Aucune société ne se rêve un grand dessein et n'a une haute idée d'elle-même et de son rôle dans la vie intellectuelle du monde si elle néglige ses universités. Depuis la fondation de l'université de Paris au XIIe siècle jusqu'aux soixante-seize prix Nobel engrangés par la France, notre pays peut être fier d'être un pôle universitaire majeur de l'Europe. L'université est un espace privilégié d'émancipation des jeunes personnes ; elle leur permet, par l'acquisition de savoirs, de questionner les références sociales, culturelles et religieuses de leur milieu d'origine et, ainsi, de devenir des citoyens éclairés. Le rôle de l'université dans le débat démocratique d'un pays est essentiel, puisqu'elle doit permettre aux étudiants une insertion réussie sur le marché du travail. Une université qui ne forme pas correctement au monde de l'emploi et qui envoie ses jeunes dans des filières sans débouchés est une machine à créer du ressentiment.
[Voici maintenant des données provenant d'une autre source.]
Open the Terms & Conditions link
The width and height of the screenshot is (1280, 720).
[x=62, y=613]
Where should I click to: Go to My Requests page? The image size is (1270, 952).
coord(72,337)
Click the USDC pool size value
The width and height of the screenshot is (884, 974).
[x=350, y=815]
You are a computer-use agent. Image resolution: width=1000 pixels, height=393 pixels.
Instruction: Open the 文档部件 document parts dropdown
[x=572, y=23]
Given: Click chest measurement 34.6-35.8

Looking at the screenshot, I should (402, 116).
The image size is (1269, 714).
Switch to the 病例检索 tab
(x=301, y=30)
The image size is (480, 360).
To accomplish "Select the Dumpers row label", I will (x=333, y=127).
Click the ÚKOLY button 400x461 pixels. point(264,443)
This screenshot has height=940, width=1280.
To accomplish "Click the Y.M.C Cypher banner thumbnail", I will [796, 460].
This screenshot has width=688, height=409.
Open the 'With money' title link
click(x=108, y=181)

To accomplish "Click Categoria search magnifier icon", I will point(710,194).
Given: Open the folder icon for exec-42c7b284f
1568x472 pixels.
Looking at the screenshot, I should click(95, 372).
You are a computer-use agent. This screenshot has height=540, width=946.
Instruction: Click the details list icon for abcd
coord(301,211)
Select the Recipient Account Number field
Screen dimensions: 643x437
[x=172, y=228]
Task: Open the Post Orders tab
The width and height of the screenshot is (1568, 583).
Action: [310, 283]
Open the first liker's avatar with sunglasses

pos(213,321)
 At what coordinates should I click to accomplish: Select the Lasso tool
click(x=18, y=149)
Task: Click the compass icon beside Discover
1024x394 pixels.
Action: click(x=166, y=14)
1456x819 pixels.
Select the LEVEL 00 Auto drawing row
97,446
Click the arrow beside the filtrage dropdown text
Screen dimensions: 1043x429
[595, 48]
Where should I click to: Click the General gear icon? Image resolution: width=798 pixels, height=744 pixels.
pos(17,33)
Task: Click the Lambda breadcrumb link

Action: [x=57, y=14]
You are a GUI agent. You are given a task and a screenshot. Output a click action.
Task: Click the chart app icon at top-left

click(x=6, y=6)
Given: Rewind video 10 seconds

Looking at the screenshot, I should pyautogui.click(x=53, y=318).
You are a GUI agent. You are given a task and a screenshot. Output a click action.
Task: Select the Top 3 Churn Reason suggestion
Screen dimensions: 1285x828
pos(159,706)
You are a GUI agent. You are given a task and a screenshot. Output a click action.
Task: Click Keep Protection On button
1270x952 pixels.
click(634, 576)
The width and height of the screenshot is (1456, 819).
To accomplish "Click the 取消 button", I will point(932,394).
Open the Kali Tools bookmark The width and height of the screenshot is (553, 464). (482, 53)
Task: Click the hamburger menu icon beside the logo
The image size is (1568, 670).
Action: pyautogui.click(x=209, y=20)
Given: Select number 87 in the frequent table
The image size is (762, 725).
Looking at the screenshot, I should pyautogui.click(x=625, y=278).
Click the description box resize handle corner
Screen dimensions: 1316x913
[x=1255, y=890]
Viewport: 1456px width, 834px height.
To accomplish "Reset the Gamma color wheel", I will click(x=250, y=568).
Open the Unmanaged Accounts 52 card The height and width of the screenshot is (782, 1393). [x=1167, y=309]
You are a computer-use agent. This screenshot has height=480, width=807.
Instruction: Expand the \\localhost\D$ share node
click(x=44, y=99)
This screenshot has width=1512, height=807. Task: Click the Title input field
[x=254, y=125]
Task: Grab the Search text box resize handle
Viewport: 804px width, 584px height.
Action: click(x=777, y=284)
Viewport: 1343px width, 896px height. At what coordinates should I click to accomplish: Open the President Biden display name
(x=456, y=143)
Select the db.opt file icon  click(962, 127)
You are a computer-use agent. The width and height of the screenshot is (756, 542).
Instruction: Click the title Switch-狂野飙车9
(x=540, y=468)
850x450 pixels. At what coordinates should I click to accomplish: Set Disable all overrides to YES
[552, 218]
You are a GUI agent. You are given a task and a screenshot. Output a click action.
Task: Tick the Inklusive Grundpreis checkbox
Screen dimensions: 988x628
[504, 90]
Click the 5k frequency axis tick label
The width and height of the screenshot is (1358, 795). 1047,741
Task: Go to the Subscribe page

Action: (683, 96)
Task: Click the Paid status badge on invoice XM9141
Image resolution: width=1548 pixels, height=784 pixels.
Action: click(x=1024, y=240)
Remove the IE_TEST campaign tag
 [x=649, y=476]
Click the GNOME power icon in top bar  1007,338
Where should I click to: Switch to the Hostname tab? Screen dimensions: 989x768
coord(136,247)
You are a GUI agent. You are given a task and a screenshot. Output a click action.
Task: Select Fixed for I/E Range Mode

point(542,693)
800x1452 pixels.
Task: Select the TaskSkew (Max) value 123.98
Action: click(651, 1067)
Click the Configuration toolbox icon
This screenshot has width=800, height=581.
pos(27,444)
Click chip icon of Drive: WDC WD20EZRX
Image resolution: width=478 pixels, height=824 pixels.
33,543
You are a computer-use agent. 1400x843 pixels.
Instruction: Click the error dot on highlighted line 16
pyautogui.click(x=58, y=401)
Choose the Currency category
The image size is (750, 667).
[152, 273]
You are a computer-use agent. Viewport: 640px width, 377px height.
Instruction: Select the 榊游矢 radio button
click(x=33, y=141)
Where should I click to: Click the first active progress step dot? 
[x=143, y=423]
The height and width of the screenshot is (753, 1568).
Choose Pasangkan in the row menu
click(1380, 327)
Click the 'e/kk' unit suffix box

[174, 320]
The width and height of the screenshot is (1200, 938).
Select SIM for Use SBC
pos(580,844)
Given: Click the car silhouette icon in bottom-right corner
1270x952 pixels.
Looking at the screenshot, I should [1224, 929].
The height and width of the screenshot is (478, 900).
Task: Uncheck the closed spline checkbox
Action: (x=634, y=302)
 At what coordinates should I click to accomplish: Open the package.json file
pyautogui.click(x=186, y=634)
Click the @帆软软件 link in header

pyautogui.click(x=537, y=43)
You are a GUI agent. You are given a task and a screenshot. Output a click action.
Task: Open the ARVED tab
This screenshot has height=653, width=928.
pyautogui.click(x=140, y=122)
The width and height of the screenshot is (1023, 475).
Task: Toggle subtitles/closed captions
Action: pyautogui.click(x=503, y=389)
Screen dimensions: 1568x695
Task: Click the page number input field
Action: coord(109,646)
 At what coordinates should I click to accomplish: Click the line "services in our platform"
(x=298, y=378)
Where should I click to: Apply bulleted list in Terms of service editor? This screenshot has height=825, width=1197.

Pour que ces belles paroles soient des réalités, nos universités ont besoin de moyens. La France accorde-t-elle des moyens importants à ses universités et à ses grandes écoles ? La réponse est oui. Les 32 milliards de la mission interministérielle Recherche et enseignement supérieur représentent beaucoup d'argent. Ces crédits augmentent depuis 2017 et ils seront encore en hausse en 2024, par rapport à 2023. C'est la raison pour laquelle je vous appelle à voter les crédits de cette mission. Mais est-ce suffisant pour que la France demeure une nation universitaire de premier rang ? J'en doute. Le gouvernement actuel a rectifié le tir, comme sur nombre d'autres politiques, mais le mal est ancien et profond.
Depuis des décennies, la France néglige son université et notre société ne se donne pas les moyens d'un rayonnement intellectuel à la hauteur de ses ambitions. En témoigne la sous-rémunération des enseignants français. Du maître d'école jusqu'au professeur des universités, nos enseignants ne sont pas suffisamment payés, au regard de leur niveau de qualification et surtout de leur importance dans la vie de la nation. Notre société accepte que des enseignants-chercheurs ne puissent même plus se loger dans la ville où ils enseignent ; elle accepte qu'ils travaillent dans des bureaux indignes de leur rang ; elle accepte que leur train de vie ne soit absolument pas à la mesure de leur excellence. Quand je vois cela, je me dis que la France prépare mal son avenir. Notre société accepte que des docteurs brillants aient comme horizon, en début de carrière, une vie de quasi-smicard. Quand je vois cela, je me dis que la France se trompe. La manière dont notre pays traite ses enseignants et ses chercheurs est aussi révoltante qu'inquiétante. Ce ne sont pas les footballeurs et les influenceurs gavés d'argent facile qui bâtiront l'avenir de la France, mais bien ses professeurs et ses docteurs.
Selon l'Organisation de coopération et de développement économiques (OCDE), notre effort national en matière universitaire est dans la moyenne des pays riches : il est donc moyen, et j'aurais même tendance à dire qu'il est médiocre. Avec 1,5 % de notre PIB consacré à l'enseignement supérieur, nous sommes loin derrière les États-Unis, le Canada et le Royaume-Uni, qui lui consacrent 2 %, voire plus. La dépense par étudiant est même en recul, en raison d'un accroissement plus rapide du nombre d'étudiants que des moyens affectés.
Dans un contexte marqué par l'inflation, la hausse des effectifs et des contraintes budgétaires évidentes, le budget pour 2024 aura cependant mon soutien. Je me félicite notamment de la pérennisation du repas à 1 euro pour les étudiants boursiers précaires, de la poursuite des rénovations des cités universitaires du centre régional des œuvres universitaires et scolaires (Crous) et des efforts pour l'attractivité des carrières scientifiques, en cohérence avec la loi de programmation de la recherche (LPR) votée en 2020. Dans le cadre du rétablissement des finances publiques, la ministre de l'enseignement supérieur a demandé un effort aux universités, s'agissant de la compensation de la revalorisation du point d'indice des fonctionnaires et des fonds de roulement des opérateurs. De tels efforts ne pourront cependant devenir la règle. Je proposerai donc un amendement demandant au Gouvernement de préciser l'opportunité d'assurer la compensation intégrale et systématique des mesures de revalorisation de la rémunération des agents publics qui ont une incidence sur les dépenses de personnel des opérateurs du programme 150 Formations supérieures et recherche universitaire.